Several MIM API Endpoints return HTTP 400

CDe80

All of these return HTTP 400 {"errcode":400,"errmsg":"request handler failed"}
regardless of request body:

Method	Path
`GET`	`/api/device/pfsense/{id}/api/system`
`GET`	`/api/device/pfsense/{id}/api/system/update-info`
`GET`	`/api/device/pfsense/{id}/api/system/update-info/settings`
`GET`	`/api/device/pfsense/{id}/api/system/subsystem-dirty`
`POST`	`/api/device/pfsense/{id}/api/system/apply`
`POST`	`/api/device/pfsense/{id}/api/system/apply` with body `{}`
`POST`	`/api/device/pfsense/{id}/api/system/apply` with body `{"subsystem":"aliases"}`
`POST`	`/api/device/pfsense/{id}/api/firewall/filter/reload`
`POST`	`/api/device/pfsense/{id}/api/firewall/filter/reload` with body `{}`
`POST`	`/api/device/pfsense/{id}/api/firewall/filter/sync`
`POST`	`/api/device/pfsense/{id}/api/firewall/filter/sync` with body `{}`

The same behavior is reproducible both against the controller itself
(device_id = localhost) and against a registered managed instance.

Verified working endpoints (for contrast)

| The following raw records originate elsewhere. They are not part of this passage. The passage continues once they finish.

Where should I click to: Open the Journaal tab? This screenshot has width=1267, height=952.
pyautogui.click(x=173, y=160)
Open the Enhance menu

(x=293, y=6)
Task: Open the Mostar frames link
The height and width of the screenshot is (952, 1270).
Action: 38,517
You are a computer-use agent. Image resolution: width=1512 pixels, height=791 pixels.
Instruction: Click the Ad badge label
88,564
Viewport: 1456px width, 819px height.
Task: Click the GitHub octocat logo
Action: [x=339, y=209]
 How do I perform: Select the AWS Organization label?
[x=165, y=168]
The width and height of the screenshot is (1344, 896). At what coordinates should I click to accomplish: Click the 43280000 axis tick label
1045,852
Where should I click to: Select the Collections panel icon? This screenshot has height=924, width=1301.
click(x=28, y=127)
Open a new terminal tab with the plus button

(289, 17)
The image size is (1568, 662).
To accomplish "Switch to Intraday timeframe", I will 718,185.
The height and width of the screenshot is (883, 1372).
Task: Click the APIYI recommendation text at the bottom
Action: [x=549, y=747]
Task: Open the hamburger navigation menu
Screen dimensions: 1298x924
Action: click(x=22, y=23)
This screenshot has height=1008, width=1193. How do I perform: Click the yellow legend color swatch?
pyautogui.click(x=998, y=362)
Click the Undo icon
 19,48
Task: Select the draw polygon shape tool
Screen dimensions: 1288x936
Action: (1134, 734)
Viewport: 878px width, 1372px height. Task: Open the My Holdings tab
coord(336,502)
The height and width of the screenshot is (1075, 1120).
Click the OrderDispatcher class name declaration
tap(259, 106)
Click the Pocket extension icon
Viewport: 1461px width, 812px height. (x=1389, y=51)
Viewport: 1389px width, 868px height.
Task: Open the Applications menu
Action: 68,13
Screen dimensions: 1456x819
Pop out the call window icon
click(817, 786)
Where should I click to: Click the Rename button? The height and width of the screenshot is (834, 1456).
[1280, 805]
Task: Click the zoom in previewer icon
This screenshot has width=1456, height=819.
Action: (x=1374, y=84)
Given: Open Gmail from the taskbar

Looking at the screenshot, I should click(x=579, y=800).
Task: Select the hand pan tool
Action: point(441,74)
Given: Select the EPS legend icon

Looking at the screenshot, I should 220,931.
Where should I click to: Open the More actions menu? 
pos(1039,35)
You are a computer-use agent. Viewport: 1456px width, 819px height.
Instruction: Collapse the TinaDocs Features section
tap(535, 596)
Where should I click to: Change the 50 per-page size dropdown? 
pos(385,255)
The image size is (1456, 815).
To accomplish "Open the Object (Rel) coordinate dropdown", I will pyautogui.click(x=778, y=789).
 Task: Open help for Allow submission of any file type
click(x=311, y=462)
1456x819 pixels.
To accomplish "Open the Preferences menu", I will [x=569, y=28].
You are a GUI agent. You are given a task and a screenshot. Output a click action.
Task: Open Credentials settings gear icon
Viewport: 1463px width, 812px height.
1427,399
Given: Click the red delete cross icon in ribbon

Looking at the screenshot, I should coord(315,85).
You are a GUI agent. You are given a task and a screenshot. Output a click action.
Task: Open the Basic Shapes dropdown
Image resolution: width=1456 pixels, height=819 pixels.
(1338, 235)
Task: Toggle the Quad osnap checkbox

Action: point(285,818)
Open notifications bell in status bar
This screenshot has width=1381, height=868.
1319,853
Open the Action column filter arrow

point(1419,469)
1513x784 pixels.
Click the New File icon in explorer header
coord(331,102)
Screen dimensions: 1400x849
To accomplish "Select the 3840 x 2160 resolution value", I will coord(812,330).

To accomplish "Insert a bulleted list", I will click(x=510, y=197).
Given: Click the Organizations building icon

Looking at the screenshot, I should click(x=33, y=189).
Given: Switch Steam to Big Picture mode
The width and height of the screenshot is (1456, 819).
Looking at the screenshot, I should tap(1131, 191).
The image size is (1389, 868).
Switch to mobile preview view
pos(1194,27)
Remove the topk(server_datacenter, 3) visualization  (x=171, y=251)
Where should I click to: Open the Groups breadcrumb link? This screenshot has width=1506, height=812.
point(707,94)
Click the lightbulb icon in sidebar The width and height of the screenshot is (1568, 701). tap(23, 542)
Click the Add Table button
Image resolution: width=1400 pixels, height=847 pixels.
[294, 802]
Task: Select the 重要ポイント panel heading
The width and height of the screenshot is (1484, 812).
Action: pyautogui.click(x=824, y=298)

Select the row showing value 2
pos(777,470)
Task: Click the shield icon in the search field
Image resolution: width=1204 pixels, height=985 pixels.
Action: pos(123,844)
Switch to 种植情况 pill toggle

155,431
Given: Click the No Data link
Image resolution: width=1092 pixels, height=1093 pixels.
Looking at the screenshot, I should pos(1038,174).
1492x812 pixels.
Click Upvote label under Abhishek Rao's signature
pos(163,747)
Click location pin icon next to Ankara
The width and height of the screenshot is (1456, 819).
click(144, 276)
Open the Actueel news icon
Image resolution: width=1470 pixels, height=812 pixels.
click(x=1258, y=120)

These endpoints on the same proxy prefix work correctly and return valid
data:

Method	Path	Notes
`GET`	`/api/login` (actually `POST /api/login`)	JWT auth
`GET`	`/api/controller`	Controller telemetry
`GET`	`/api/mim/devices`	Full device list including `sys_info`
`GET`	`/api/device/pfsense/{id}/api/system/status`	Dirty-subsystem map returned inline
`GET`	`/api/device/pfsense/{id}/api/system/firmware`	Returns `"system does not support firmware upgrade"` on Plus
`GET`	`/api/device/pfsense/{id}/api/aliases`	Full alias list
`PUT`	`/api/device/pfsense/{id}/api/aliases`	Creates alias, idempotent by name
`POST`	`/api/device/pfsense/{id}/api/aliases/{name}`	Updates alias
`DELETE`	`/api/device/pfsense/{id}/api/aliases/{name}`	Deletes alias

Reproduction (curl)

# 1. Login
TOKEN=$(curl -sk -X POST "https://<controller>:8443/api/login" \
  -H "Content-Type: application/json" \
  -d "{\"username\":\"$(printf admin | base64)\",\"password\":\"$(printf <password> | base64)\"}" \
  | jq -r .token)

# 2. Baseline: GET aliases works -> HTTP 200
curl -sk -H "Authorization: Bearer $TOKEN" \
  "https://<controller>:8443/api/device/pfsense/<device_id>/api/aliases"

# 3. Affected: POST system/apply fails with 400
curl -sk -i -X POST -H "Authorization: Bearer $TOKEN" \
  "https://<controller>:8443/api/device/pfsense/<device_id>/api/system/apply"

# Response:
# HTTP/1.1 400 Bad Request
# {"errcode":400,"errmsg":"request handler failed"}

# 4. Affected: GET subsystem-dirty fails identically
curl -sk -i -H "Authorization: Bearer $TOKEN" \
  "https://<controller>:8443/api/device/pfsense/<device_id>/api/system/subsystem-dirty"

# Response: identical 400 body

End-to-end scenario that breaks

A typical MIM-API automation workflow:

PUT /api/device/pfsense/{id}/api/aliases — creates a new alias on a
managed device. Succeeds. Alias lands in config.xml.
POST /api/device/pfsense/{id}/api/system/apply — should commit the
change. Fails with 400.
GET /api/device/pfsense/{id}/api/aliases — returns the active
ruleset, which does not yet include the newly created alias,
because it is still pending.
The alias becomes active only after a human operator clicks
"Apply Changes" in the managed device's WebGUI manually.

This breaks every automation flow that relies on applying remote
configuration changes via the API (alias rollout, update triggering,
reboot-on-change workflows). The same pattern applies to
POST /system/update, which we haven't yet reached — the prerequisite
GET /system/update-info fails, so we can't see whether the actual
upgrade call would also fail.

marcosm

It looks like this is more AI "assistance" since currently there's no system/apply endpoint. You can read the docs at e.g.:
https://netgate.github.io/pfsense-api/#tag/system/operation/ApplyDirtyConfig

For any further discussion please create a new post after verifying the information yourself.